House Bill 4434 as enrolled
Public Act 72 of 2005
Sponsor: Rep. Scott Hummel
Senate Bill 352 as enrolled
Public Act 73 of 2005
Sponsor: Sen. Bill Hardiman
House Committee: Health Policy
Senate Committee: Health Policy
Second Analysis (8-25-06)
BRIEF SUMMARY: Together, the bills would enable pharmacies located in Michigan to sell, distribute, and deliver prescription drugs when the prescription is received by mail and allow pharmacies to perform centralized prescription processing services or outsource such services to other pharmacies.
FISCAL IMPACT: Enforcement of the provisions of these bills will be the responsibility of the Department of Community Health's Bureau of Health Professions, thus the bills may have a fiscal impact on the operations of the Bureau. The bills' fiscal impact on the State of Michigan as a payor of health services for Medicaid participants and for employees is not known. The bills will increase access to providers for mail-order pharmaceuticals and increase competition for business which may lead to cost savings for pharmaceutical services paid for by the State.
THE APPARENT PROBLEM:
For decades, the Public Health Code has authorized administrative sanctions against Michigan-based pharmacists who use the mail to sell, distribute, or deliver prescriptions when that prescription is received by mail. Until recently, this prohibition has not been much of an obstacle and community pharmacies have flourished throughout the state. However, driven by ever-increasing health care costs, many employer-sponsored and individual health care plans either require or offer financial incentives to their insureds to utilize pharmacy services via mail-order companies. Since the health code bans this practice for in-state pharmacies, mail-order contracts go to pharmacists domiciled in other states. For example, since the beginning of the 2004-2005 fiscal year, mail-order pharmacies have been able to contract with the state to provide prescription drugs for the Medicaid program.
The result has been that, due to loss of business, hundreds of community pharmacies have either laid off pharmacists or closed their doors over the last several years. According to information supplied by the Michigan Pharmacists Association, at least 104 pharmacies did not seek license renewal between late 2003 and the end of 2004. Yet, many believe that with newer technologies that increase dispensing efficiency, community pharmacies could compete with out-of-state mail order drug companies if allowed.
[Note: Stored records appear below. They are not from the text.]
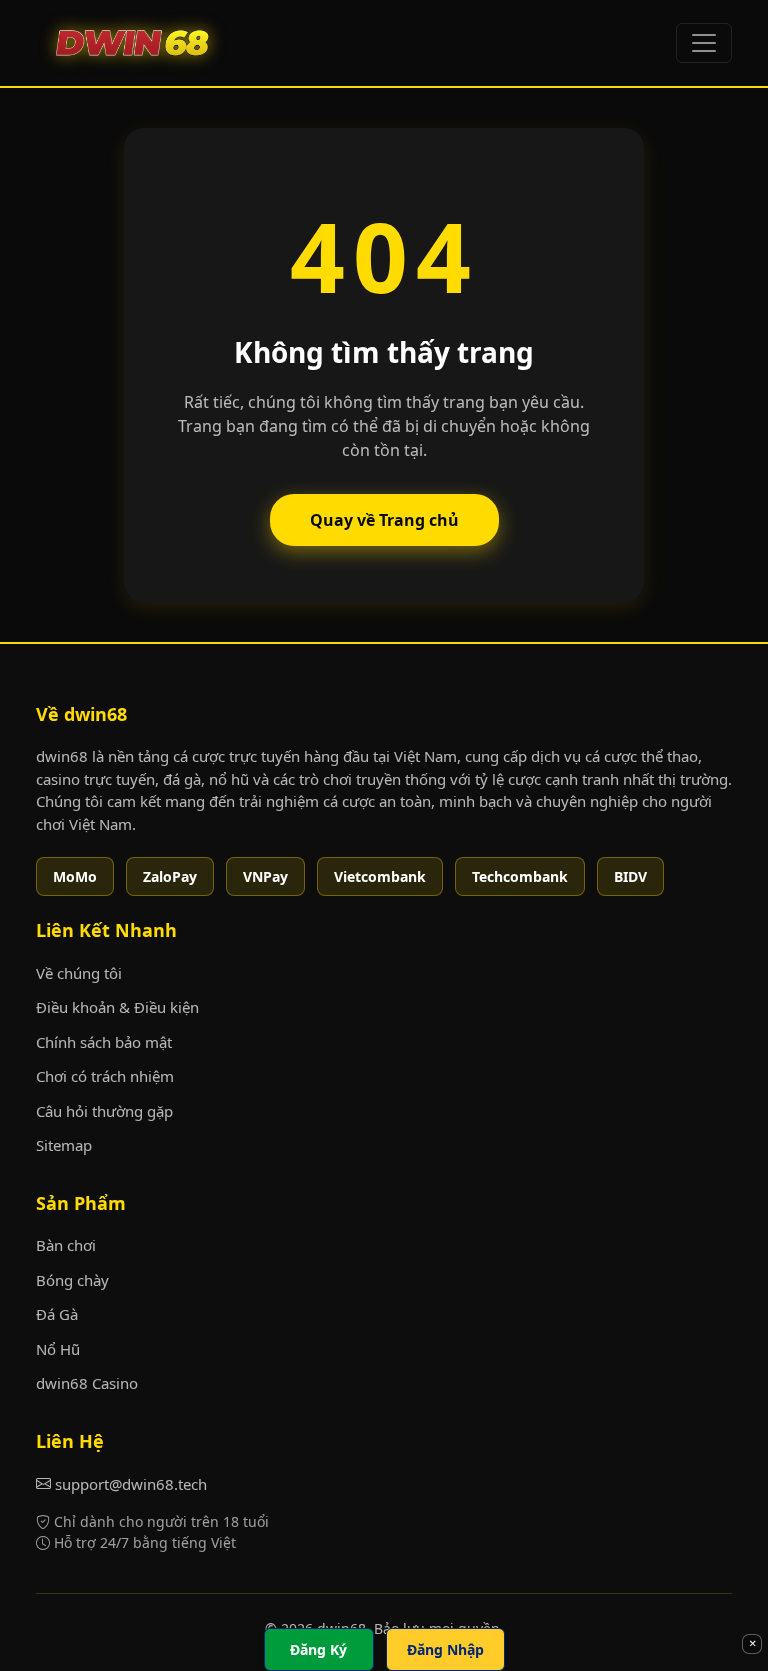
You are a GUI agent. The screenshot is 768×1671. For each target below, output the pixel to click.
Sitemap (64, 1145)
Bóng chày (72, 1280)
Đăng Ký (318, 1649)
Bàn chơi (66, 1245)
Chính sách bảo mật (104, 1042)
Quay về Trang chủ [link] (384, 520)
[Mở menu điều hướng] (704, 43)
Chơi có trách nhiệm (105, 1076)
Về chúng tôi (79, 973)
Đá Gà (57, 1314)
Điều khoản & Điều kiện (117, 1007)
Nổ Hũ (58, 1349)
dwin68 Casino (87, 1383)
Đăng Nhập (445, 1649)
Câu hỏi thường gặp (104, 1111)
Many would like to see the law amended so that Michigan companies could bid for and be awarded mail-order contracts, as well as serve individual consumers who rely on receiving medications through the mail.
In a related matter, many believe the state should allow central fill processing. "Central fill" refers to the process by which one retail pharmacy receives a prescription from a consumer (or his or her physician) but a second pharmacy prepares and delivers the prescription drug to the first pharmacy for delivery to the patient. Typically, central fill activities are done by pharmacies that have a contractual arrangement for one pharmacy to prepare the prescriptions for another pharmacy or by pharmacies that share a common owner. Central fill processing utilizes technology that automates the process and so enables a greater volume of prescriptions to be filled. Used by many chain drugstores, central fill services are changing the way the industry operates. In addition, small, independent pharmacies can increase the volume of prescriptions they can handle by contracting with central fill pharmacies. Industry members note that central fill pharmacies reduce the time that pharmacists in retail settings must spend in intensive, administrative tasks, thus providing more time for those pharmacists to spend on patient care. Central fill processing also is believed to reduce the potential for dispensing errors and so improves patient safety.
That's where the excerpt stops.